> **Selected excerpt**:

This glossary gives brief definitions of all the key terms used in the book.
adjusted R2: a measure of how well a model fits the sample data that automatically penalises models with large numbers of parameters.
Akaike information criterion (AIC): a metric that can be used to select the best fitting from a set of competing models and that incorporates a weak penalty term for including additional parameters.
alternative hypothesis: a formal expression as part of a hypothesis testing framework that encompasses all of the remaining outcomes of interest aside from that incorporated into the null hypothesis.
arbitrage: a concept from finance that refers to the situation where profits can be made without taking any risk (and without using any wealth).
asymptotic: a property that applies as the sample size tends to infinity.
autocorrelation: a standardised measure, which must lie between −1 and +1, of the extent to which the current value of a series is related to its own previous values.
autocorrelation function: a set of estimated values showing the strength of association between a variable and its previous values as the lag length increases.
autocovariance: an unstandardised measure of the extent to which the current value of a series is related to its own previous values.
autoregressive conditional heteroscedasticity (ARCH) model: a time series model for volatilities.
autoregressive (AR) model: a time series model where the current value of a series is fitted with its previous values.
autoregressive moving average (ARMA) model: a time series model where the current value of a series is fitted with its previous values (the autoregressive part) and the current and previous values of an error term (the moving average part).
autoregressive volatility (ARV) model: a time series model where the current volatility is fitted with its previous values.
auxiliary regression: a second stage regression that is usually not of direct interest in its own right, but rather is conducted in order to test the statistical adequacy of the original regression model.
balanced panel: a dataset where the variables have both time series and cross-sectional dimensions, and where there are equally long samples for each cross-sectional entity (i.e. no missing data).
Bayes information criterion: see Schwarz’s Bayesian information criterion (SBIC).
BDS test: a test for whether there are patterns in a series, predominantly used for determining whether there is evidence for nonlinearities.
BEKK model: a multivariate model for volatilities and covariances between series that ensures the variance–covariance matrix is positive definite.
BHHH algorithm: a technique that can be used for solving optimisation problems including maximum likelihood.
backshift operator: see lag operator.
Bera–Jarque test: a widely employed test for determining whether a series closely approximates a normal distribution.
best linear unbiased estimator (BLUE): is one that provides the lowest sampling variance and which is also unbiased.
between estimator: is used in the context of a fixed effects panel model, involving running a cross-sectional regression on the time averaged values of all the variables in order to reduce the number of parameters requiring estimation.
biased estimator: where the expected value of the parameter to be estimated is not equal to the true value.
bid–ask spread: the difference between the amount paid for an asset (the ask or offer price) when it is purchased and the amount received if it is sold (the bid).
binary choice: a discrete choice situation with only two possible outcomes.

> **Data**:
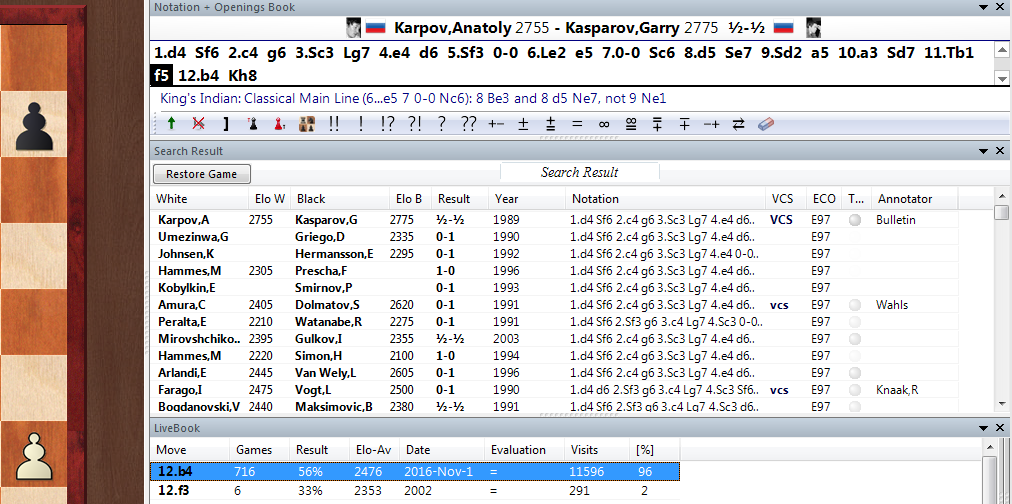Click Kasparov's player photo thumbnail
The width and height of the screenshot is (1012, 504).
tap(813, 28)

> **Exercise requirements**:
1. Answer these questions from the glossary, one per line:
(a) Between which two values must an autocorrelation lie?
(b) What does the BEKK model ensure about the variance–covariance matrix?
(c) How many possible outcomes does a binary choice situation have?
2. Reproduce the glossary word for word, taking everything from "BDS test: a" down to "see lag operator.".

> **In response**:
1.
(a) Between −1 and +1.
(b) It ensures the variance–covariance matrix is positive definite.
(c) Two.

2.
BDS test: a test for whether there are patterns in a series, predominantly used for determining whether there is evidence for nonlinearities.
BEKK model: a multivariate model for volatilities and covariances between series that ensures the variance–covariance matrix is positive definite.
BHHH algorithm: a technique that can be used for solving optimisation problems including maximum likelihood.
backshift operator: see lag operator.